Enpicom's product portfolio grows out of work done under its initial business model. The company spun out of Vrije Universiteit Amsterdam in 2015. It was originally set up as a partnership between Nicola Bonzanni and Alvise Trevisan, now the company's CSO and CTO, respectively, to provide tailored bioinformatics solutions for clients. One of those customers was Kite Pharma, a biopharmaceutical company that focuses on developing cancer immunotherapy products and was recently acquired by Gilead Sciences for $11.9 billion. Enpicom initially developed the solutions it is now bringing to market for use at Kite Pharma.

"We started working with them mainly on getting an algorithm on sequence selection and categorization for one of our projects involving T-cell receptors," said Markwin Velders, Kite Pharma's vice president of operations and managing director. Their solution "helped us to order large datasets into valuable and accessible [information]. It helped us select the right sequences to continue with." In addition, Kite also used Enpicom's solutions to ensure that sequences that it selected for further study did not infringe on any existing patents, he said. Velders also highlighted the software's ease of use as one of its key benefits.

Enpicom plans to offer its solutions under a license-based model but is not disclosing prices at this time. Initially, customers will have to install Enpicom's solutions locally if they purchase them but the company is open to exploring partnerships with existing bioinformatics companies, such as DNAnexus, that have cloud-based platforms, Lunenberg said. "It doesn’t make sense to do things like that yourself if there are platform providers that have a good stake in the market and [whose] products are already ready [and being used] by many of our potential customers."

That list of potential customers includes researchers in academia working on new immunotherapies, as well as biotechnology and pharmaceutical companies. Later on, when Enpicom's clinical solution comes to market, the company hopes to see its products peddled in clinics as well, and not just for cancer applications. "[There] is value [in] T-cell repertoire and B-cell repertoire analysis in the field of autoimmune diseases and organ transplantation, to observe whether the immune system is recovering well or not [for example]," Lunenberg said. So "that is a second audience that we can identify."

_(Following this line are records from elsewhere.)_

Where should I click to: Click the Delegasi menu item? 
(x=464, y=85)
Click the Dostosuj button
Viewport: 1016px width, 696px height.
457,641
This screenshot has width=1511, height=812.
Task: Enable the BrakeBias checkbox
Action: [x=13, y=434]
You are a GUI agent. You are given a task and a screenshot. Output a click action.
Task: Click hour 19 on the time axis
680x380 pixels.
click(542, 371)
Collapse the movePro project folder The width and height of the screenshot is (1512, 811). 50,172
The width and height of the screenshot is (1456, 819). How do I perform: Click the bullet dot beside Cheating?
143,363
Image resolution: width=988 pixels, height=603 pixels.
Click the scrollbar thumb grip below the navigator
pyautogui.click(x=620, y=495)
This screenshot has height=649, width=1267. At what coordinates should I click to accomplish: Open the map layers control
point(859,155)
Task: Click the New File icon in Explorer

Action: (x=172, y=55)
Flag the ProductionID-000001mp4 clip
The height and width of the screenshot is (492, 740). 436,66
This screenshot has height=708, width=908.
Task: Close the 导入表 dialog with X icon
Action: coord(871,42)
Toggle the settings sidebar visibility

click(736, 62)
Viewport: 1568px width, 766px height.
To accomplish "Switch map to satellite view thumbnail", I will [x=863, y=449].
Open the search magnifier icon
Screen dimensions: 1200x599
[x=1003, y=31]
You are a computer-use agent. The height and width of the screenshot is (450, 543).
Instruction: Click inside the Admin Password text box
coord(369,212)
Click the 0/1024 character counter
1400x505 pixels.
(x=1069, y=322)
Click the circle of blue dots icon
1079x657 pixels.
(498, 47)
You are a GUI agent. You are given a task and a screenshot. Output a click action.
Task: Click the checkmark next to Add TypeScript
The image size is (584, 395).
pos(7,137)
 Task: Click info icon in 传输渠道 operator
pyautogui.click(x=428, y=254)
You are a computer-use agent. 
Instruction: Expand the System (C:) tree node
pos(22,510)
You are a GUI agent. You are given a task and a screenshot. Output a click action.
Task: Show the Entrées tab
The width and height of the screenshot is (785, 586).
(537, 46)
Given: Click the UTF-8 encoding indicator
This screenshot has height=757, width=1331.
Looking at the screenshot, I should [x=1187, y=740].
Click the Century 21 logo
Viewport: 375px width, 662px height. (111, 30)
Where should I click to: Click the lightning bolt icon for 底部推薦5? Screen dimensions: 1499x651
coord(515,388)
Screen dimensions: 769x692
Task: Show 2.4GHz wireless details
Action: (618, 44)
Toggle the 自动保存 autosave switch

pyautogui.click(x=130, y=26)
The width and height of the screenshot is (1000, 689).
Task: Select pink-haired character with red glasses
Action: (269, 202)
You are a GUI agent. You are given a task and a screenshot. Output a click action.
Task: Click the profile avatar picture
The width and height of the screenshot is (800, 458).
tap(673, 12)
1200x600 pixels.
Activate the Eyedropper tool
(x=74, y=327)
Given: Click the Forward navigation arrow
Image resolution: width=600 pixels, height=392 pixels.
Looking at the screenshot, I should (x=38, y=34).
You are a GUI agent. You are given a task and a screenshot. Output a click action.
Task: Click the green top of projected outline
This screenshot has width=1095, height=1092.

Meanwhile, Kite Pharma continues to use the Enpicom-developed solution internally, Velders said, and the companies are still in contact regarding software development in general. It is not clear how the partnership will proceed under Kite's new ownership – Velders declined to comment on the combined company's plans moving forward.

Enpicom is also partnering with companies and academic institutions currently developing immunotherapies to create assays that cover tools for sample prep through to analysis using Enpicom's solutions. It has also set up a Eurostars consortium with several immunotherapy developers, data management companies, and a university medical center in Europe to work on validating its solutions. It has applied for grant funding from Eureka, a pan-European intergovernmental research and development funding initiative, to support those efforts. Enpicom also received an early-phase loan of an undisclosed amount from the Dutch Ministry of Economic Affairs, which it is using to support product development and expand its team.